OM eist in hoger beroep 24 maanden cel voor ronselen jongeren voor strijd IS
Het Openbaar Ministerie (OM) in Den Bosch heeft vandaag in hoger beroep een gevangenisstraf van 24 maanden waarvan zes voorwaardelijk gevorderd tegen een inmiddels 32-jarige Tilburger. De man wordt ervan verdacht in 2015 een aantal jonge asielzoekers in een Tilburgse jeugdinstelling te hebben overgehaald om naar Syrië af te reizen voor de gewelddadige strijd van de ISIS.
De man meldde zich in februari en maart van dat jaar meerdere keren aan de deur van de instelling. De eerste keer gaf hij aan dat hij op zoek was naar een jongen uit Syrië. Op 27 februari vroeg hij expliciet naar de Arabische jongeren waar hij eerder mee had gesproken. Hij zei daarbij afscheid te willen nemen van een jongen die binnenkort zou vertrekken. De man zou drie in de woongroep woonachtige minderjarige (Arabische) asielzoekers onder meer hebben verteld dat de ISIS een goede zaak is, dat zij zich zouden moeten aansluiten bij ISIS en dat zij samen zouden afreizen naar Syrië of Irak om daar Amerikanen te vermoorden.
De rechtbank oordeelde vorig jaar dat voor twee van de drie jongeren niet kon worden vastgesteld dat de verdachte hen probeerde te ronselen, omdat de jongeren door een taalbarrière niet concreet genoeg hebben kunnen verklaren over de wervende handelingen. De rechtbank sprak de verdachte dan ook ten dele vrij. De man werd veroordeeld tot een gevangenisstraf van 18 maanden waarvan zes voorwaardelijk. Het OM is het hier niet mee eens en stelt dat het voor de bewezenverklaring niet noodzakelijk is dat de persoon tegen wie de werving zich richt ook daadwerkelijk begrijpt wat er gezegd wordt. Los daarvan: de andere twee jongens hadden wel degelijk door dat het ging om ISIS. Zij waren bang voor de verdachte. De jongeren hebben de instelling gewaarschuwd voor de verdachte en gevraagd om voortaan bij zijn komst te zeggen dat zij niet aanwezig zijn.

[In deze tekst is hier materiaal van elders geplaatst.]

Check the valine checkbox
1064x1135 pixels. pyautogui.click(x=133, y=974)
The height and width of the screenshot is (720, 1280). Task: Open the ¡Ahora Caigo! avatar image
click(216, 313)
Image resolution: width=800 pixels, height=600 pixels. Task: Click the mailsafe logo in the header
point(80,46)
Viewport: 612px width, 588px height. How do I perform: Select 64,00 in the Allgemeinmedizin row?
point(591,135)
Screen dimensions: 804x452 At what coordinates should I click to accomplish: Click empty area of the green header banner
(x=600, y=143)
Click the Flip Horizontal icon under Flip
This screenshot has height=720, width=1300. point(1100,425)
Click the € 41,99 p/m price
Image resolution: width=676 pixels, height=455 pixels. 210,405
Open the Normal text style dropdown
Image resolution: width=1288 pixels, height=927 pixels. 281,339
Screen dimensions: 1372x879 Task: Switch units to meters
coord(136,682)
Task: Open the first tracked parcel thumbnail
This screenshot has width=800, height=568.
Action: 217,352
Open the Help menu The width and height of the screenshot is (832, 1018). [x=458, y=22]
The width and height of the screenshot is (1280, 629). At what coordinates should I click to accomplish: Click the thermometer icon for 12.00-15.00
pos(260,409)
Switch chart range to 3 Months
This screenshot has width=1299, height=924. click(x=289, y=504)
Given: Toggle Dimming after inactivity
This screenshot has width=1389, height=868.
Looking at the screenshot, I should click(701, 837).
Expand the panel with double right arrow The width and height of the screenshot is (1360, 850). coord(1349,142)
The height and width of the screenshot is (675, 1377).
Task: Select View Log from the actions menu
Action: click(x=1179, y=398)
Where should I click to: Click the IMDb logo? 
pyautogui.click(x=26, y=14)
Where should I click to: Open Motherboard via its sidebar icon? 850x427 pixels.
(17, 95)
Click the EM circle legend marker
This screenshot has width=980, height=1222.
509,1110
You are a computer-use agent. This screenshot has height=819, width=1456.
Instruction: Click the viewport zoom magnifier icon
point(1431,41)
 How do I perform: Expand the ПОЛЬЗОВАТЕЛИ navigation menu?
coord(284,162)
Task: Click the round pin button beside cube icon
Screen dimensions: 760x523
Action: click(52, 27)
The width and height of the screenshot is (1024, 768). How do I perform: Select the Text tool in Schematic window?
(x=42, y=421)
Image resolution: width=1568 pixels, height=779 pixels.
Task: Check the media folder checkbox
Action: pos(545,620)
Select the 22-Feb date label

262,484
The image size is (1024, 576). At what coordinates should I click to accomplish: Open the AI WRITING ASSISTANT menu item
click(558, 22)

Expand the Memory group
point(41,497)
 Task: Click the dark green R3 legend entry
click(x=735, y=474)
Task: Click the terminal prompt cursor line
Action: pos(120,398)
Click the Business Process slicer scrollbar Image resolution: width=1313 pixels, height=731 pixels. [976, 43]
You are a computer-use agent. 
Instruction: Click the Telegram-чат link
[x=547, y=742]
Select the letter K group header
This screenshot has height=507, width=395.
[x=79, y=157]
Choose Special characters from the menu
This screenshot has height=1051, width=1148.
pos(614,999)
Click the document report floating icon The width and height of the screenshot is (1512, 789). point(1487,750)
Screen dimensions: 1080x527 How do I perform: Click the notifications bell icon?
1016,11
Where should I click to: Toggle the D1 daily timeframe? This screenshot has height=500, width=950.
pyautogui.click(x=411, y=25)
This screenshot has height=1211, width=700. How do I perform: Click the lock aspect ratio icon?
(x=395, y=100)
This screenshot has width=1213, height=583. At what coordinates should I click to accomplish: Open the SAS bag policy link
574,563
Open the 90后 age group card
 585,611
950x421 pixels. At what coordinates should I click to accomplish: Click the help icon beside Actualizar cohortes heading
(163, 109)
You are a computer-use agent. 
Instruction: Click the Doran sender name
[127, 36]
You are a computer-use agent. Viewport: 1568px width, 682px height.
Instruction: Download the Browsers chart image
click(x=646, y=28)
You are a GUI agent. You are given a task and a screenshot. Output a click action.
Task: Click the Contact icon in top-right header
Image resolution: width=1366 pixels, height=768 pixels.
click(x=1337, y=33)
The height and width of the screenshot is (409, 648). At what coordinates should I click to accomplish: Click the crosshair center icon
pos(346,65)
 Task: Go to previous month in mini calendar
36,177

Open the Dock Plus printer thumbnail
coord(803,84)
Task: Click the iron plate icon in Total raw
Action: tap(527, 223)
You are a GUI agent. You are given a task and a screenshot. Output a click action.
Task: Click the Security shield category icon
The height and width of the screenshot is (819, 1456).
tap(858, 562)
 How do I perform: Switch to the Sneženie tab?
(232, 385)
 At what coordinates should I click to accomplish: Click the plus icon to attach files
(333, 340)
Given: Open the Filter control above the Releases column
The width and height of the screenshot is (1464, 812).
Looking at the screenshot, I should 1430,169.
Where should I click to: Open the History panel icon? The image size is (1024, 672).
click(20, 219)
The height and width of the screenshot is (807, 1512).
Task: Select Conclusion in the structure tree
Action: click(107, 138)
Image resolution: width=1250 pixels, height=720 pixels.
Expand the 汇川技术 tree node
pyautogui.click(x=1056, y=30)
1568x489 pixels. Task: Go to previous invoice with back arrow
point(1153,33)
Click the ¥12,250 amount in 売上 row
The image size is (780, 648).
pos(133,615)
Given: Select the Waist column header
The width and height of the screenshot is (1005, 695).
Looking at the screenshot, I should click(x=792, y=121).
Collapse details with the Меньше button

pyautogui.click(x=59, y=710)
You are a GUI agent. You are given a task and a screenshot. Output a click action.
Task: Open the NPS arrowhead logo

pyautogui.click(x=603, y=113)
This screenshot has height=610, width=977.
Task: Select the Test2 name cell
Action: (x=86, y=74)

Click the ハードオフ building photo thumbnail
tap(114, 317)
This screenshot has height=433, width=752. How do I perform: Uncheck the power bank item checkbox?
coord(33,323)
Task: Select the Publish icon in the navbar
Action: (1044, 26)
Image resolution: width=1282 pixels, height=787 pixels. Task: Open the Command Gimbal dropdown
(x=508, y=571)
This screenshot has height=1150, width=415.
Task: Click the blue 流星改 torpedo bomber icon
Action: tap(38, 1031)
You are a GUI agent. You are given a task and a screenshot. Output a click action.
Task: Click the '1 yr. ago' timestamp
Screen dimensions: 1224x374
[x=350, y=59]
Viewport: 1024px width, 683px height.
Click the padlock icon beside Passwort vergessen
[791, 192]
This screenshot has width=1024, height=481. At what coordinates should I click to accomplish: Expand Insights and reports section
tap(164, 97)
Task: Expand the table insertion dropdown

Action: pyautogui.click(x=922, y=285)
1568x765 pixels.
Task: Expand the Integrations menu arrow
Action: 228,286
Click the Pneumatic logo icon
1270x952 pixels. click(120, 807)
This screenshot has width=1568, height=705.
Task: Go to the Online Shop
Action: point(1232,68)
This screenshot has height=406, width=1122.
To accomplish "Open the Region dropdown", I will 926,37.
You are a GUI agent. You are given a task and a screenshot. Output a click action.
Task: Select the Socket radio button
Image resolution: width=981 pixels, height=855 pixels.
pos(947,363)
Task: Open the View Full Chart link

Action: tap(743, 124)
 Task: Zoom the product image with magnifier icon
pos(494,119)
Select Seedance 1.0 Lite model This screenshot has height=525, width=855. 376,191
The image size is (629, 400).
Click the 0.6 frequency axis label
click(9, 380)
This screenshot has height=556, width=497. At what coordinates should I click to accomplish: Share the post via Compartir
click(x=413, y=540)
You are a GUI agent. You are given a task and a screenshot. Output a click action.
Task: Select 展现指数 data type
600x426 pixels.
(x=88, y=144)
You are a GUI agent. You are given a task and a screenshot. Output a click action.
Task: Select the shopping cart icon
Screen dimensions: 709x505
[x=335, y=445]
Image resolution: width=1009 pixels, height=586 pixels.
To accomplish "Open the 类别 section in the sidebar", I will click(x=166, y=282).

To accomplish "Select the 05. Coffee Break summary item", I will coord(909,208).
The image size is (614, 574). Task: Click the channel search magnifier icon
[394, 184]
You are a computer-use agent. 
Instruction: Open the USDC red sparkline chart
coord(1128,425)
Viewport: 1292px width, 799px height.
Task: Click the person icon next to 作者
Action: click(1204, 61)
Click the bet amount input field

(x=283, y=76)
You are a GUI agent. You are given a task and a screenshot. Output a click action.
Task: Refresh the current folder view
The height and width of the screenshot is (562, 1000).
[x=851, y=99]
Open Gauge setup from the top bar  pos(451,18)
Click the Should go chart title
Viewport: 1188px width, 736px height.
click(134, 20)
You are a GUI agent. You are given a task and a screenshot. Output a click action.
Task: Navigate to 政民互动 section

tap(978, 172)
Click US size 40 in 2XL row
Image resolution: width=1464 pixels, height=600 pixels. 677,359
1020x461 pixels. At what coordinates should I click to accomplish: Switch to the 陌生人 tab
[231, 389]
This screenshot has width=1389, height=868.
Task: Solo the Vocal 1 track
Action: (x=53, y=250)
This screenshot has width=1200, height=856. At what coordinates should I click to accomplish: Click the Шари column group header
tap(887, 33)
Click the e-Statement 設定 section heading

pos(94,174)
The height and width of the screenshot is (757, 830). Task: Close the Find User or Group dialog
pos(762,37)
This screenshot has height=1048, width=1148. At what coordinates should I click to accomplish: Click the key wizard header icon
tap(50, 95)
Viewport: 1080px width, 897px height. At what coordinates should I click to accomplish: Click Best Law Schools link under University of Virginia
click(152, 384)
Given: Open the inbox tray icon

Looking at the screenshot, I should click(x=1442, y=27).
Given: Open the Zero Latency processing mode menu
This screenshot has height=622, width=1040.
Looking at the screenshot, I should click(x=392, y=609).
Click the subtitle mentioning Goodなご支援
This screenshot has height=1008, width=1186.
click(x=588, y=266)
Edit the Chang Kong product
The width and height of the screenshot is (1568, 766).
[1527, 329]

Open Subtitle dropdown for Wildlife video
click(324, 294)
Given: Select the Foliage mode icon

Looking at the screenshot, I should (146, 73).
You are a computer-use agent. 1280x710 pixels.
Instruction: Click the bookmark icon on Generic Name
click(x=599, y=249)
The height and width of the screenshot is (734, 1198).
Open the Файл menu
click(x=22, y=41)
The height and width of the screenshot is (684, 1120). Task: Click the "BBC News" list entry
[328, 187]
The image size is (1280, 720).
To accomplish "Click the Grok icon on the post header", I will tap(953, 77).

Witwassen en uitkeringsfraude
Naast het werven voor de gewapende strijd staat de verdachte terecht voor witwassen en uitkeringsfraude. De verdachte werd op 23 mei 2014 op Schiphol aangehouden terwijl hij onderweg naar Jemen was met een contant bedrag van bijna 66.000 euro en vier verschillende paspoorten, twee identiteitskaarten en twee rijbewijzen op zak. Ook de overige bagage van de verdachte was opvallend: de man droeg meerdere dure fototoestellen, mobiele telefoons, laptops en camouflagekleding met zich mee. De verdachte kon niet eenduidig verklaren waar het geld vandaan kwam of om welk bedrag het exact ging. Het aangetroffen geld staat volgens het OM niet in verhouding tot de legale inkomsten van de verdachte, die sinds 2007 leefde van een bijstandsuitkering, en gaat uit van witwassen van crimineel geld. Daar komt bij dat de verdachte bewust nooit melding heeft gedaan van zijn vermogen en daarmee ten onrechte gedurende een aantal jaren een bijstandsuitkering heeft ontvangen.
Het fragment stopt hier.